Selective type 1 error rate
output |>
pivot_longer(
starts_with("pval"),
names_to = "type") |>
group_by(type, null) |>
summarize(error_rate = mean(value < 0.05), .groups = "keep")
#> # A tibble: 14 × 3
#> # Groups: type, null [14]
#> type null error_rate
#> <chr> <lgl> <dbl>
#> 1 pval_full FALSE 0.0150
#> 2 pval_full TRUE 0.00641
#> 3 pval_full_lasso FALSE 0.00752
#> 4 pval_full_lasso TRUE 0.00214
#> 5 pval_lasso FALSE 0.889
#> 6 pval_lasso TRUE 0.842
#> 7 pval_lasso_rev FALSE 0.0263
#> 8 pval_lasso_rev TRUE 0.0192
#> 9 pval_OLS FALSE 0.827
#> 10 pval_OLS TRUE 0.722
#> 11 pval_OLS_beta FALSE 0.852
#> 12 pval_OLS_beta TRUE 0.735
#> 13 pval_OLS_rev FALSE 0.0526
#> 14 pval_OLS_rev TRUE 0.0342
output |>
dplyr::filter(null == TRUE) |>
pivot_longer(
starts_with("pval"),
names_to = "type") |>
group_by(type) |>
summarize(error_rate = mean(value < 0.05), .groups = "keep")
#> # A tibble: 7 × 2
#> # Groups: type [7]
#> type error_rate
#> <chr> <dbl>
#> 1 pval_full 0.00641
#> 2 pval_full_lasso 0.00214
#> 3 pval_lasso 0.842
#> 4 pval_lasso_rev 0.0192
#> 5 pval_OLS 0.722
#> 6 pval_OLS_beta 0.735
#> 7 pval_OLS_rev 0.0342
Selective power
output |>
dplyr::filter(null == FALSE) |>
pivot_longer(
starts_with("pval"),
names_to = "type") |>
group_by(type) |>
summarize(power = mean(value < 0.05), .groups = "keep")
#> # A tibble: 7 × 2
#> # Groups: type [7]
#> type power
#> <chr> <dbl>
#> 1 pval_full 0.0150
#> 2 pval_full_lasso 0.00752
#> 3 pval_lasso 0.889
#> 4 pval_lasso_rev 0.0263
#> 5 pval_OLS 0.827
#> 6 pval_OLS_beta 0.852
#> 7 pval_OLS_rev 0.0526
Model selection success rates
These diagnostics are computed to give some indication of the difficulty level of lasso model selection for the chosen data generation process.
output |>
summarize(null = mean(null),
alt = mean(alt),
s_null = mean(s_null),
s_alt = mean(s_alt))
#> null alt s_null s_alt
#> 1 0.468 0.549 8.583 7.718
output %>% pull(null_intersection) %>% qplot()
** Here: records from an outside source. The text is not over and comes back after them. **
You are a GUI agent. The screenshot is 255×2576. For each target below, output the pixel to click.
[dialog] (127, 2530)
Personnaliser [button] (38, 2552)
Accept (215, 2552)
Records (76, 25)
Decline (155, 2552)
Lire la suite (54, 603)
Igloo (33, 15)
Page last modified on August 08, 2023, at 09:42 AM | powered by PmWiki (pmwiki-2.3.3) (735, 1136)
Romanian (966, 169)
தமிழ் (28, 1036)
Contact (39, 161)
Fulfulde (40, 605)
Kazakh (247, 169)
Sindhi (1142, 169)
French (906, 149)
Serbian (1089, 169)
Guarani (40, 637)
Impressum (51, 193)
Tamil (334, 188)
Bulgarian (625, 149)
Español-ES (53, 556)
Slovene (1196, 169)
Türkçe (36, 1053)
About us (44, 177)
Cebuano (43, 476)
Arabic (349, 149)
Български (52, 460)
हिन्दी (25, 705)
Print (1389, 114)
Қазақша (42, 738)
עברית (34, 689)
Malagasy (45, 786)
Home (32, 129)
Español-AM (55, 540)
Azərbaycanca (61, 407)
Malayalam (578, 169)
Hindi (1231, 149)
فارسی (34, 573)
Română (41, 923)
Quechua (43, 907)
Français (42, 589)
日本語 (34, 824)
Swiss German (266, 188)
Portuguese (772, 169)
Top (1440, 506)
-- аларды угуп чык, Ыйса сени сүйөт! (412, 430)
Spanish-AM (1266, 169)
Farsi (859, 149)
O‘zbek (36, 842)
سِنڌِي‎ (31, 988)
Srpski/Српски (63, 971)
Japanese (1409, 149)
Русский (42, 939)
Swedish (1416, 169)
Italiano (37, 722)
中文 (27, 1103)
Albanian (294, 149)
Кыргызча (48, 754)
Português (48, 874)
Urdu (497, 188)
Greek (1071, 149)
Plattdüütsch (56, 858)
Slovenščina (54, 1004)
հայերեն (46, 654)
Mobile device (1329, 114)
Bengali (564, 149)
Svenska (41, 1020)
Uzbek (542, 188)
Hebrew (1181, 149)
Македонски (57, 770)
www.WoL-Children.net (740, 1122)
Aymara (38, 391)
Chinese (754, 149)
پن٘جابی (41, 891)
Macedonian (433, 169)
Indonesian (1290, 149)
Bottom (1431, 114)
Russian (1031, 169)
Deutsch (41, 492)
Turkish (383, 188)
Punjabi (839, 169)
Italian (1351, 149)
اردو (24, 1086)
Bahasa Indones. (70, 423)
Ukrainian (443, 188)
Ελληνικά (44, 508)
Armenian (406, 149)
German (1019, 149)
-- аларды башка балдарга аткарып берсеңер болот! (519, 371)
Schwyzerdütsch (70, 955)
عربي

#> `stat_bin()` using `bins = 30`. Pick better value with `binwidth`.
output %>% pull(alt_intersection) %>% qplot()
#> `stat_bin()` using `bins = 30`. Pick better value with `binwidth`.
output |> pull(s_alt) |> qplot()
#> `stat_bin()` using `bins = 30`. Pick better value with `binwidth`.
output |> ggplot(aes(max_corr, null_intersection)) +
geom_point() + geom_smooth(method = "lm")
#> `geom_smooth()` using formula 'y ~ x'
output |> ggplot(aes(min_beta, null_intersection)) +
geom_point() + geom_smooth(method = "lm")
#> `geom_smooth()` using formula 'y ~ x'
output %>% pull(null_intersection) |> qplot()
#> `stat_bin()` using `bins = 30`. Pick better value with `binwidth`.
RPtests controls selective error
To the best of my knowledge it is not known whether RPtests is valid for selective inference since it was not designed or proven to do so. This empirical demonstration may be a novel result showing that, at least in the conditions simulated here, the method does control selective errors.